Rewrite the records as a numbered list, from the line that contains "Given: Click the Count column header" through the end of the records, leaving out blank lines and pictures.

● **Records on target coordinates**
--- begin ---

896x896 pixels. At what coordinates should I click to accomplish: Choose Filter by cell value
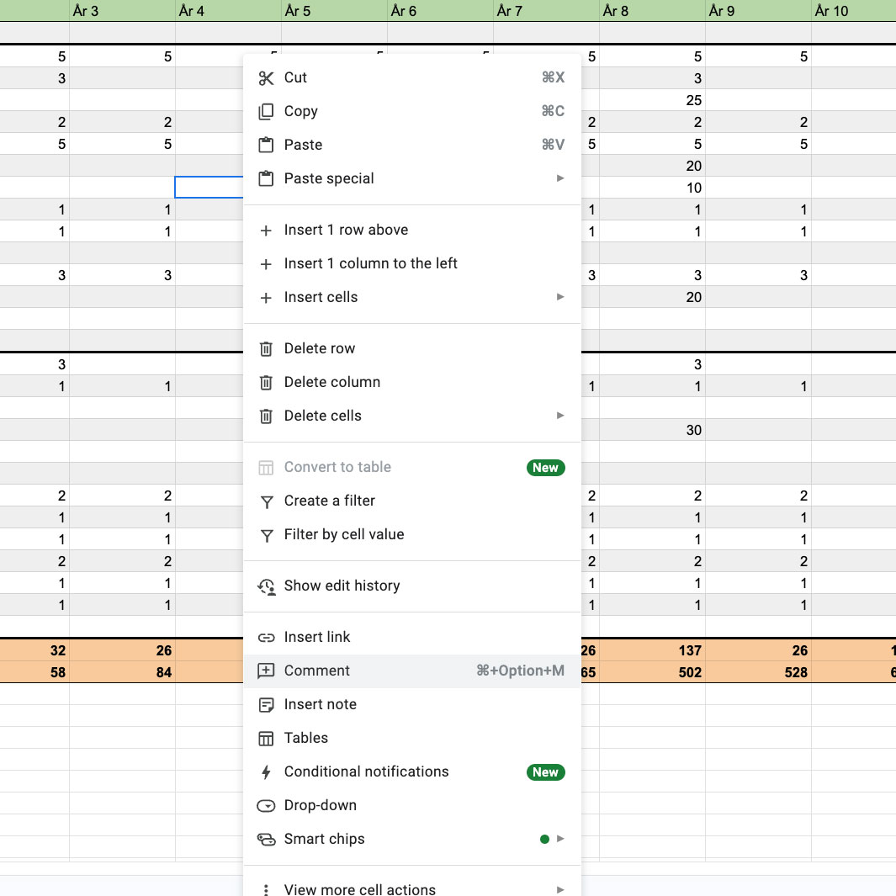point(343,534)
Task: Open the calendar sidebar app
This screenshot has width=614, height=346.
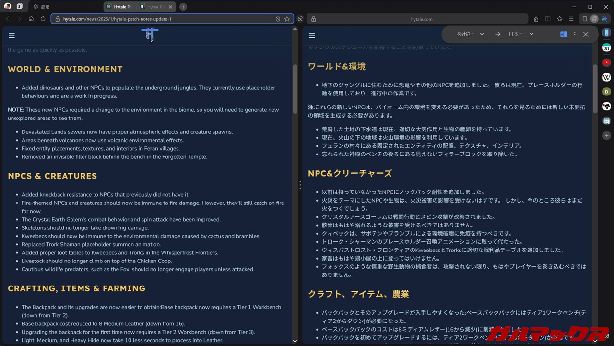Action: pos(607,48)
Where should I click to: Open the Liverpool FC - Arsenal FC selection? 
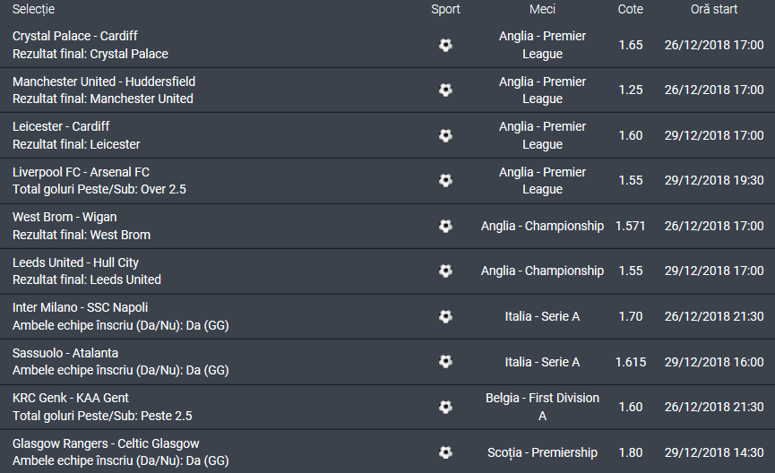click(x=81, y=172)
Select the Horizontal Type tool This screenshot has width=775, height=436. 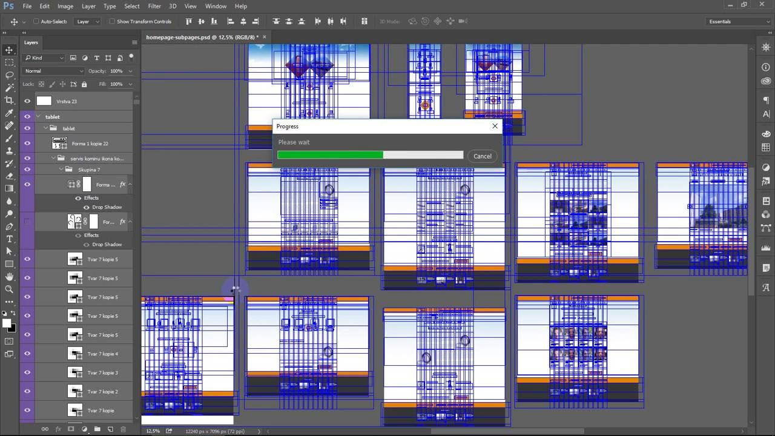(9, 239)
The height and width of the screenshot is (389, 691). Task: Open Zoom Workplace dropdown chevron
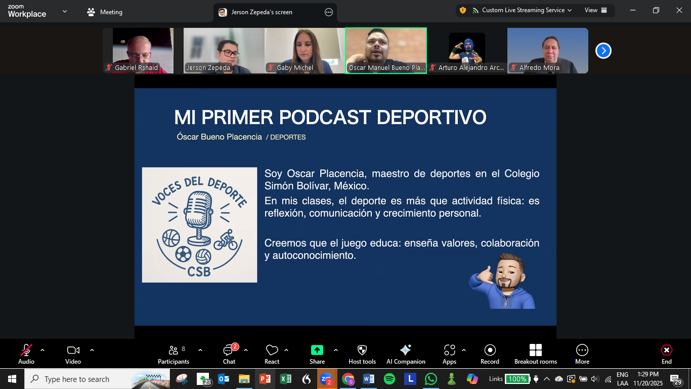pyautogui.click(x=64, y=11)
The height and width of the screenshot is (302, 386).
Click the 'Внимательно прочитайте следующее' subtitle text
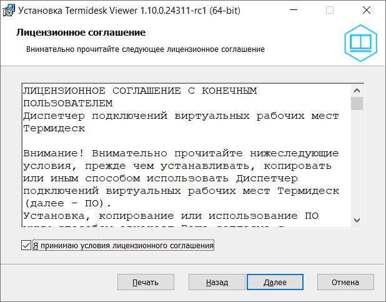[145, 48]
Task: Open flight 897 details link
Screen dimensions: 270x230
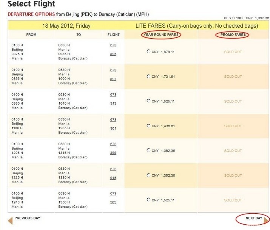Action: [113, 79]

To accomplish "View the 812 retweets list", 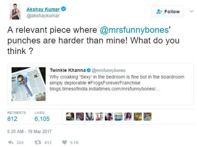I will tap(12, 119).
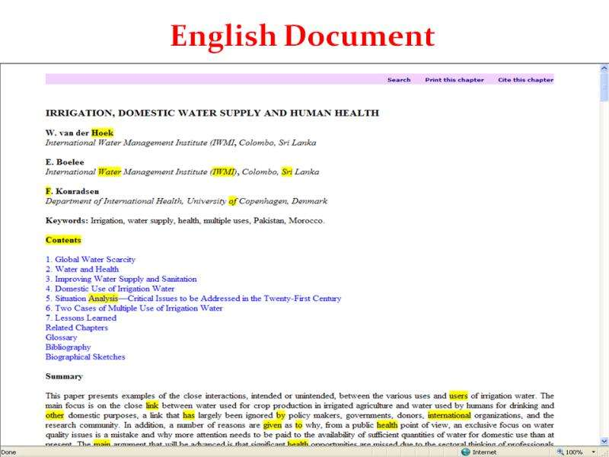
Task: Open the Global Water Scarcity section link
Action: [x=90, y=260]
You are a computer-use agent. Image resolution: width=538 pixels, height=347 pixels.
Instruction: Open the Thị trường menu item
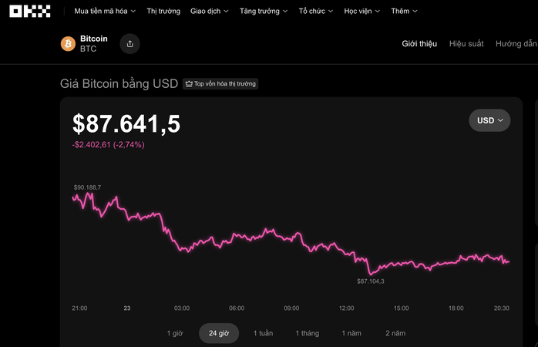[163, 12]
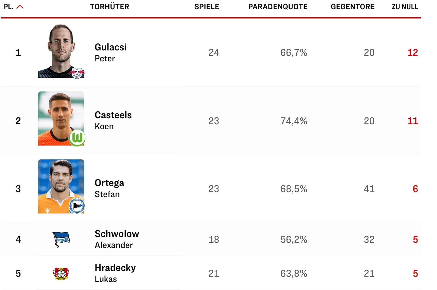Toggle sort arrow next to PL.
Viewport: 437px width, 290px height.
20,7
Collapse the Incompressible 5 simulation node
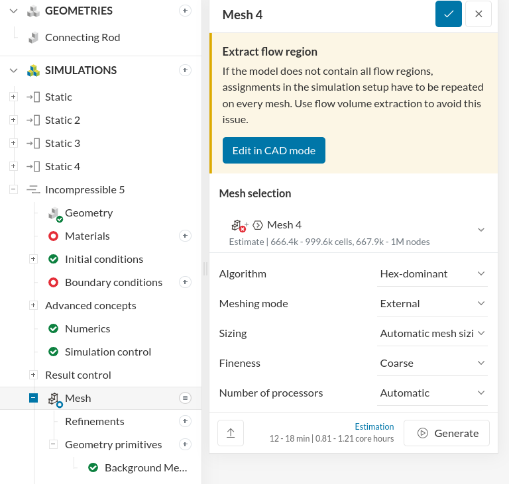The image size is (509, 484). tap(13, 189)
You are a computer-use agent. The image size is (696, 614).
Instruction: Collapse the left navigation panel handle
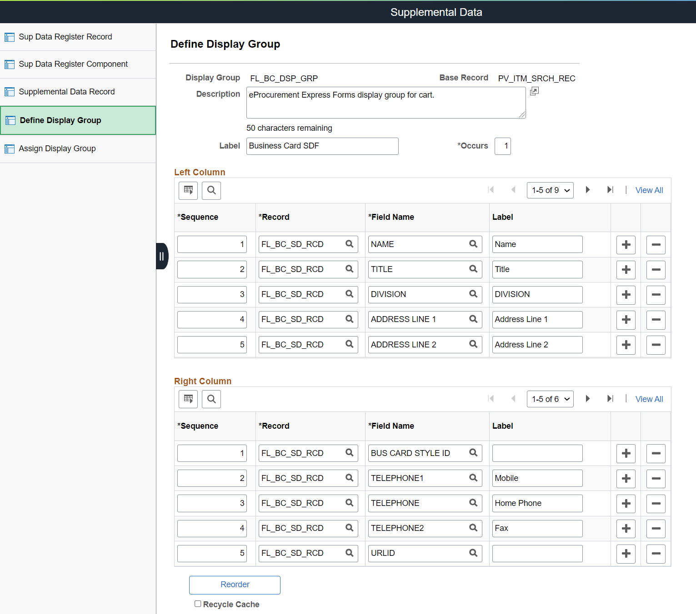point(162,256)
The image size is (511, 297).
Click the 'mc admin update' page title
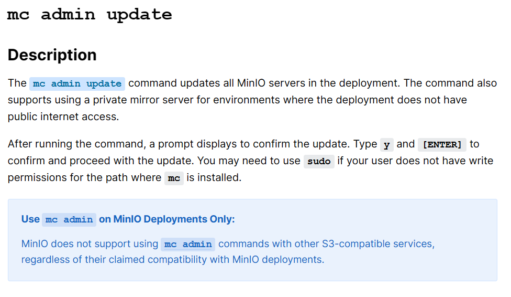(x=90, y=15)
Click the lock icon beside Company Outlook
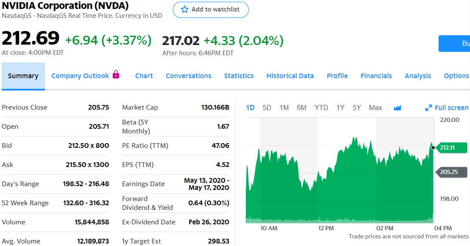The height and width of the screenshot is (246, 470). click(116, 75)
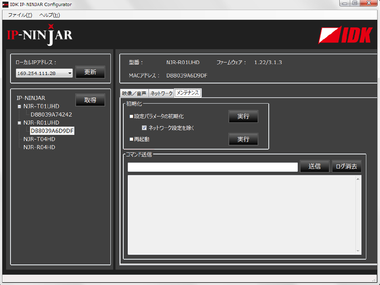Toggle the ネットワーク設定を除く checkbox
Viewport: 380px width, 285px height.
click(144, 128)
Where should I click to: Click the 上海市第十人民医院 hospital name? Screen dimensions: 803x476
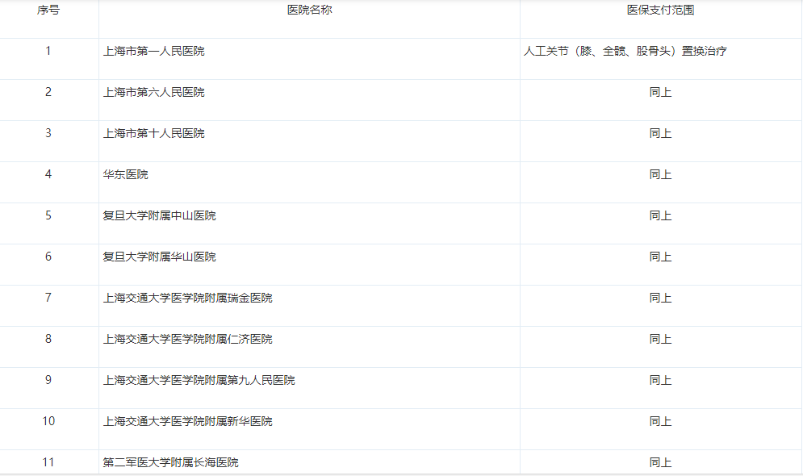[x=154, y=134]
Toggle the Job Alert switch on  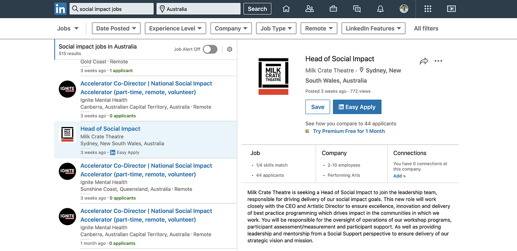click(210, 49)
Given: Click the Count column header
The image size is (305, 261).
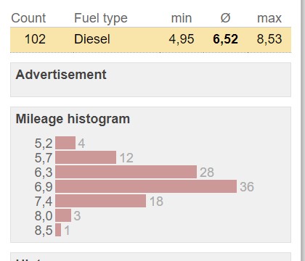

--- end ---

● **ANSWER FOR THIS EXERCISE**
1. Given: Click the Count column header
2. The image size is (305, 261).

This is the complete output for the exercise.